Widziałam, że usiadła na osłonecznionej werandzie, w sweterku narzuconym na wątłe ramiona. Wertowała nieczytane wcześniej gazety, gdy przeszedł obok niej pan Brick. Uniosła się nagle, na ile pozwolił jej osłabiony chorobą organizm.
- Dzień dobry – powiedziała z uśmiechem.
- …bry – odparł krótko Jasmin, nawet nie patrząc w jej stronę.
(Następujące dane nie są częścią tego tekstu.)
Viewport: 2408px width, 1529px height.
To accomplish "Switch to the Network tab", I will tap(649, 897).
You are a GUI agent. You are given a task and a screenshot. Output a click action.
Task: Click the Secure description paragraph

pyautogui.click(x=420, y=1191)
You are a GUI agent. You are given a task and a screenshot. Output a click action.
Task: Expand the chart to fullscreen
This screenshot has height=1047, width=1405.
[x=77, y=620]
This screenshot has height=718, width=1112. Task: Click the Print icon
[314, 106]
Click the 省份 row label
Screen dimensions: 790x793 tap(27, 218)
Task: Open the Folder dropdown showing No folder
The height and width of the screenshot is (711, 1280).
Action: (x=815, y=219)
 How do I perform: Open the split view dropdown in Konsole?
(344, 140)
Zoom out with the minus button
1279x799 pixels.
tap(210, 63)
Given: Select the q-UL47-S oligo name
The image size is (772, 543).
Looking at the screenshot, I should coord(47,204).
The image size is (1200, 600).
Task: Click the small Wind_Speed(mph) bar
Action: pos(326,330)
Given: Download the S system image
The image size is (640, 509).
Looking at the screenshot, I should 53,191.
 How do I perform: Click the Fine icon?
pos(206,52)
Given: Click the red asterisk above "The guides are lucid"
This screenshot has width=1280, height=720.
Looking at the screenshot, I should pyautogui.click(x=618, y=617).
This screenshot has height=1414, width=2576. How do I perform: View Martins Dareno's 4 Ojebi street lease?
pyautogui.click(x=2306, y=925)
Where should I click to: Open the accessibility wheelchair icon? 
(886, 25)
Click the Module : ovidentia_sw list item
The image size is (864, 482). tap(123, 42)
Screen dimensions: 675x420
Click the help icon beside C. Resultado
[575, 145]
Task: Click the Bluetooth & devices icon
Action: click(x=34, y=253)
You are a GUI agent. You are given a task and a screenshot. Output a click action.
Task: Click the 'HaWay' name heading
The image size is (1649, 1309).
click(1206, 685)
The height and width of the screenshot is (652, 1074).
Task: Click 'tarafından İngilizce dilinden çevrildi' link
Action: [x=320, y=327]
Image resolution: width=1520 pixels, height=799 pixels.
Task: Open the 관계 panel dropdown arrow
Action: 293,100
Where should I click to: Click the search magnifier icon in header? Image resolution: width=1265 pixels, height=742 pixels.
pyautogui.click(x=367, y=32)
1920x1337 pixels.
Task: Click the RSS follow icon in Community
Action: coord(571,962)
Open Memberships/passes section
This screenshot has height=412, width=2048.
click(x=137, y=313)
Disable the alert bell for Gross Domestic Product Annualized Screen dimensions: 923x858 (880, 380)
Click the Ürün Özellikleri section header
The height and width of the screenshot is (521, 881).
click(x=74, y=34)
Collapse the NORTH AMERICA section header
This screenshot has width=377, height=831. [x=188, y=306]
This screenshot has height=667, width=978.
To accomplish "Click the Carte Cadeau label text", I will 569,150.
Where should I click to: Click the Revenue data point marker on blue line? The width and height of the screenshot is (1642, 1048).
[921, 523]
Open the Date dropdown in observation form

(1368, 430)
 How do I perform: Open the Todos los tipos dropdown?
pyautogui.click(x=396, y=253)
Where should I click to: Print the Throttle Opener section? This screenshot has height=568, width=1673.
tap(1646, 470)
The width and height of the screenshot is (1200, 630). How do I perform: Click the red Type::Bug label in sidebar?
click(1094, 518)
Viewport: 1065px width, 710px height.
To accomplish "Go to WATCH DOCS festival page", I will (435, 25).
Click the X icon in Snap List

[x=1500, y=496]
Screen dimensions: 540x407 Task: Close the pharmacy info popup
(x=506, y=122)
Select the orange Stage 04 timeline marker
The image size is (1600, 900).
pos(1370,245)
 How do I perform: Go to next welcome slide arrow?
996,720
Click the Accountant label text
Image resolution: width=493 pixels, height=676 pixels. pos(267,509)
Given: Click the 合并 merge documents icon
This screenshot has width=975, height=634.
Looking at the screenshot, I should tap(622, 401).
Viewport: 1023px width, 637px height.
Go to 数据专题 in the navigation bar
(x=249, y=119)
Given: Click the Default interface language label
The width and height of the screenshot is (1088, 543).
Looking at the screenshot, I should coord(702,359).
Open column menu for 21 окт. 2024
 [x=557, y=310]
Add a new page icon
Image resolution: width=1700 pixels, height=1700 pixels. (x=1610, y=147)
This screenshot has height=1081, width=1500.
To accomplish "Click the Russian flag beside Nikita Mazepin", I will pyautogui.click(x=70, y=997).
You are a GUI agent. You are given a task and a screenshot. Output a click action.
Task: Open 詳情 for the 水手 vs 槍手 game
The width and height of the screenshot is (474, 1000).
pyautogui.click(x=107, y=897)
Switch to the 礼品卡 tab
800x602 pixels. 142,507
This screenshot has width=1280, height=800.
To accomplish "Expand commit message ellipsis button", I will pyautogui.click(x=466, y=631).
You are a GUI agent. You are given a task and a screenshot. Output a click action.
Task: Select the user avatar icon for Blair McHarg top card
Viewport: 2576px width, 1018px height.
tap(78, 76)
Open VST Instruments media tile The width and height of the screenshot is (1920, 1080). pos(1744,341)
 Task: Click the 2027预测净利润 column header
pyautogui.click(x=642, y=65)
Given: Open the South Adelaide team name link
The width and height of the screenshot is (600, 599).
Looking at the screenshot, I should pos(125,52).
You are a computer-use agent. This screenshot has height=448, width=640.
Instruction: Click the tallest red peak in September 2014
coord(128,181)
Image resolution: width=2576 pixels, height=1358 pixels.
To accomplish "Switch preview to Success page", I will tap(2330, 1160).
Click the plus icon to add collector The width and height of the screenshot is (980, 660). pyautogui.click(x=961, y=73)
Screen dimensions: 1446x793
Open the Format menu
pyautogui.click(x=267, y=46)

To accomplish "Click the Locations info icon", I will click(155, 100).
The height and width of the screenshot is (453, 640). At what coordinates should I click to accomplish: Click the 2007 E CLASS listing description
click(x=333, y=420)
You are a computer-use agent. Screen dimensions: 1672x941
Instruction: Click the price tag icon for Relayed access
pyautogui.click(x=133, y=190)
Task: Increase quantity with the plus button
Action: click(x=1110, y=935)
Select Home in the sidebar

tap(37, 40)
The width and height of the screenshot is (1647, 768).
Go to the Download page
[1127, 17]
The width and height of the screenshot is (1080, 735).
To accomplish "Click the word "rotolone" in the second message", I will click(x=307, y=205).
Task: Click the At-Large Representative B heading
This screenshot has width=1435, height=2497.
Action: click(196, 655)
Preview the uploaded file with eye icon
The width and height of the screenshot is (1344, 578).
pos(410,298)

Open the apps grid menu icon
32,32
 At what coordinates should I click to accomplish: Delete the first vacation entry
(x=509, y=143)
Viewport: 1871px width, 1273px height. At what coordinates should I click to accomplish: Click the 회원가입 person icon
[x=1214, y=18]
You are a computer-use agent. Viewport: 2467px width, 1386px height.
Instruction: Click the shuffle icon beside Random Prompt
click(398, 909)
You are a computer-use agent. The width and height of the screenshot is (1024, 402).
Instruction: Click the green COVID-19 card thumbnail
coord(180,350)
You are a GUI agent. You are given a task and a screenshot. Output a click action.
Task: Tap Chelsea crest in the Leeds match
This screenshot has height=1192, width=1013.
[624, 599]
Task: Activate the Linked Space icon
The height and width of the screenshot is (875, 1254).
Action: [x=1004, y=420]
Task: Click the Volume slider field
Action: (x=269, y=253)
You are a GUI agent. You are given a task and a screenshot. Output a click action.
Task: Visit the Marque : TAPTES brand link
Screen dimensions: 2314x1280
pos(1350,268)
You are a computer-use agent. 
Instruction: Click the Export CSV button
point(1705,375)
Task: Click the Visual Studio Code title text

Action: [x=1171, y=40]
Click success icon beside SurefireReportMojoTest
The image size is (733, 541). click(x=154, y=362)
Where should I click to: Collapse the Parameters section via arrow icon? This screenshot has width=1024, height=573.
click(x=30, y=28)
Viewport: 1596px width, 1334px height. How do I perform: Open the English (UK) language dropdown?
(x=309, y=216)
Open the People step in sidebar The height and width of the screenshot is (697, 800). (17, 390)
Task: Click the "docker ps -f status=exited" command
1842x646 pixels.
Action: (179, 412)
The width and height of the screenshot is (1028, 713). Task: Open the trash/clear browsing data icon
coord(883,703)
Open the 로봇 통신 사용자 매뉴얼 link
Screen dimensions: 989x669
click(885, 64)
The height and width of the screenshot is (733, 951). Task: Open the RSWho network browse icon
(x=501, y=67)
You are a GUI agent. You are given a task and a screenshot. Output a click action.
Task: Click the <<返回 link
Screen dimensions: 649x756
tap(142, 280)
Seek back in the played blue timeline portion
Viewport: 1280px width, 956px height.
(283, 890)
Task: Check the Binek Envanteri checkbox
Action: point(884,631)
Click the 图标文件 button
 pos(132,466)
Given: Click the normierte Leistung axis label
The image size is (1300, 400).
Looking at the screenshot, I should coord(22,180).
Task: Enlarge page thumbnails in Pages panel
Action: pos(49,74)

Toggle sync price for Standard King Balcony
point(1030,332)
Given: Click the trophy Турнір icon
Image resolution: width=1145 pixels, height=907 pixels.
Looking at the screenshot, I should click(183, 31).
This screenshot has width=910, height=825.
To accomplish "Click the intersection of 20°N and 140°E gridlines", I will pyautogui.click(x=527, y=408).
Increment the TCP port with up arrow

Zmierzał szybkim krokiem nad morze. Dzień był upalny, wietrzny. Zachęcał do kąpieli. Nie wiem czy kiedykolwiek wchodził do morza, zawsze i wszędzie widziałam go w zielonym mundurze. Wyobrażałam sobie nawet, że śpi nieodmiennie ubrany w mundur.
Maura opadła na leżak i wzrokiem śledziła znikającą postać mężczyzny, potem wróciła do przeglądania gazet. Zaniosłam jej gorącą herbatę, gdy usłyszałam, że nadal zanosi się kaszlem.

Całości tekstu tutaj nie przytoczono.